Selon le papyrus Rhind, copié par le mathématicien Kémétique Iâhmesou il y a environ 3 650 ans, les mathématiques (Mâât-thématique) sont définies comme suit : les mathématiques sont la méthode d’investigation correcte de la nature pour connaître tout ce qui existe, tous les mystères, tous les secrets. Nous avons étudié les mathématiques pendant 35 ans à l’école sans la moindre définition de cette science. On nous donnait seulement des formules comme : « Nul n’entre ici s’il n’est géomètre. » Et d’autres « Blablabla sur les Grecs miraculeux »). « Le papyrus Rhind est un célèbre papyrus de la Seconde Période Intermédiaire, écrit par le scribe Ahmes. Il porte le nom de l’Écossais Alexander Henry Rhind, qui l’acheta en 1858 à Louxor, mais on pense qu’il a été découvert sur le site de la ville de Thèbes ».
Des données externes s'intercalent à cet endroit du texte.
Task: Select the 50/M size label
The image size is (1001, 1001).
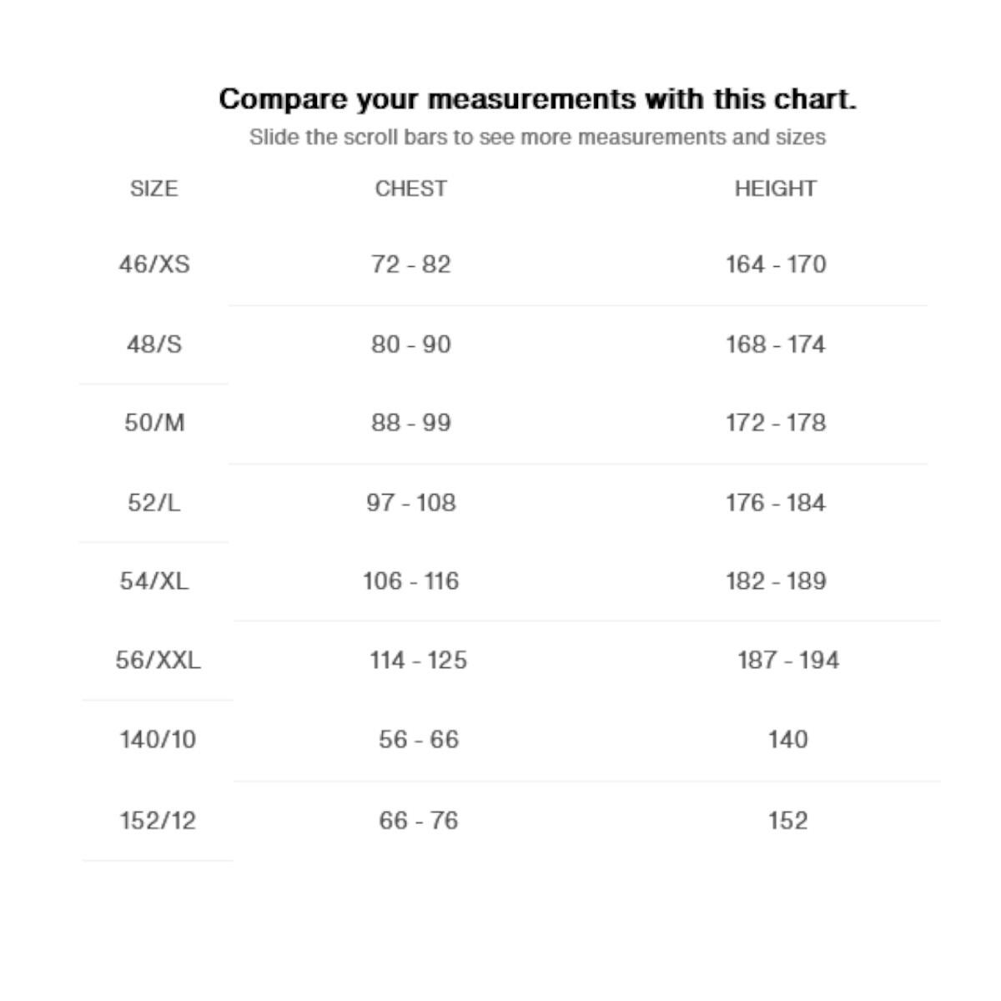Action: (x=154, y=423)
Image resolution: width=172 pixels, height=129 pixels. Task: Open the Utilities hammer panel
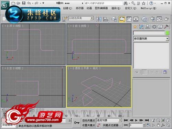pyautogui.click(x=166, y=27)
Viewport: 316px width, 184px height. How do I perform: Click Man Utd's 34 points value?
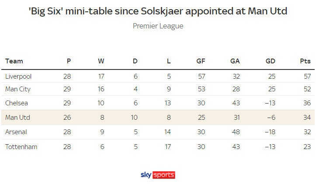click(x=307, y=118)
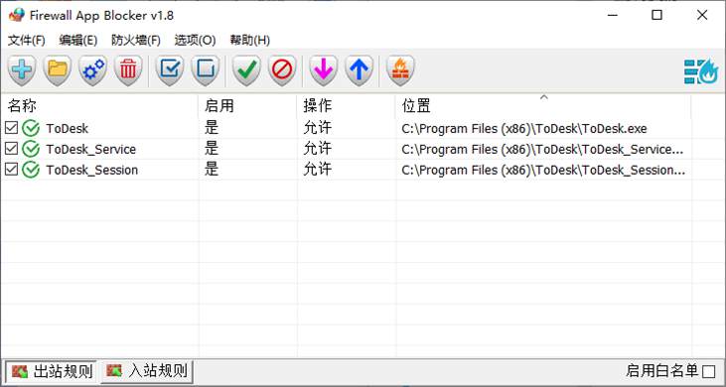Click the blue plus add application icon

[x=21, y=70]
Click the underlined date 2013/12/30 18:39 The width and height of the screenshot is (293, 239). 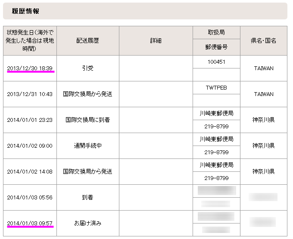30,68
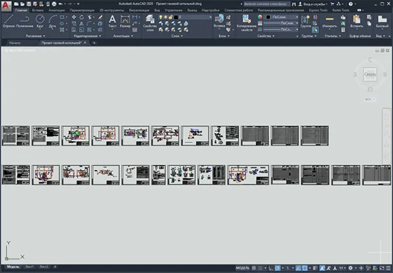
Task: Switch to the Вставка ribbon tab
Action: tap(37, 11)
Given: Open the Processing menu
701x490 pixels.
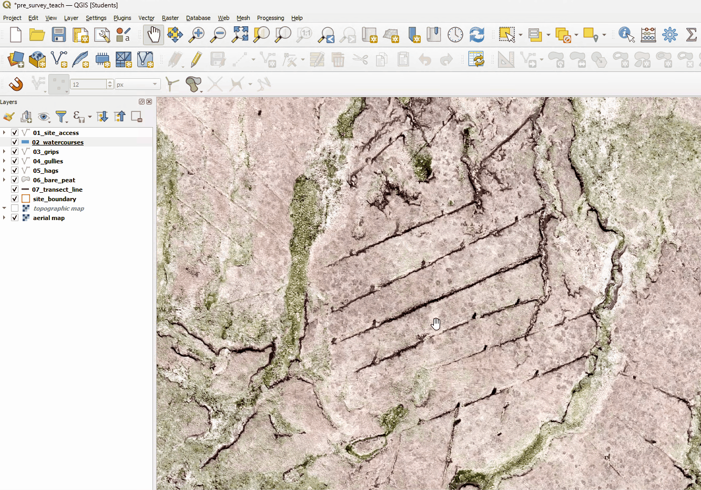Looking at the screenshot, I should [270, 18].
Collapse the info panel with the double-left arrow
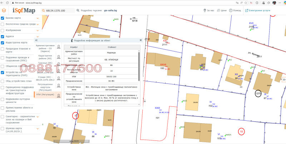Viewport: 286px width, 144px height. 36,40
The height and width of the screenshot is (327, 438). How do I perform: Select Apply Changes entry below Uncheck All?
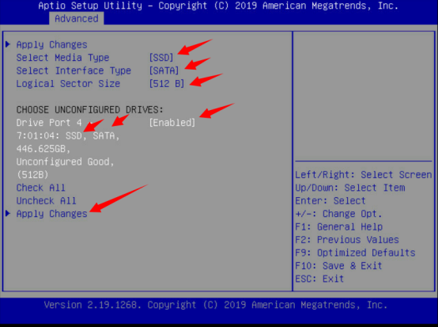[51, 214]
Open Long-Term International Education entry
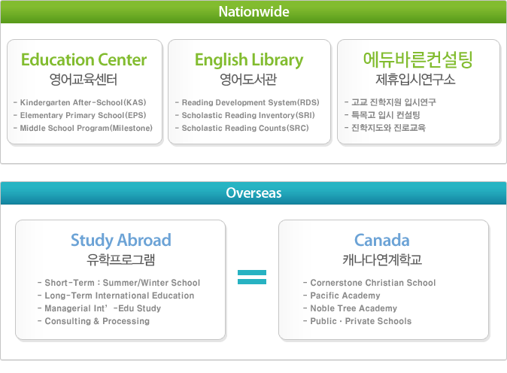Screen dimensions: 507x373 coord(119,296)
Depuis 1865, il est conservé au British Museum à Londres. Avec le papyrus de Moscou, il constitue l’une des sources mathématiques les plus importantes de l’Égypte antique. Ahmes indique que son papyrus est, en partie, une copie de découvertes antérieures datant du Moyen Empire (vers 2000 av. J.-C.). Le papyrus de Rhind contient 87 problèmes résolus d’arithmétique, d’algèbre, de géométrie et d’arpentage; il mesure cinq mètres de long et trente-deux centimètres de large. Il est écrit en caractères hiératiques.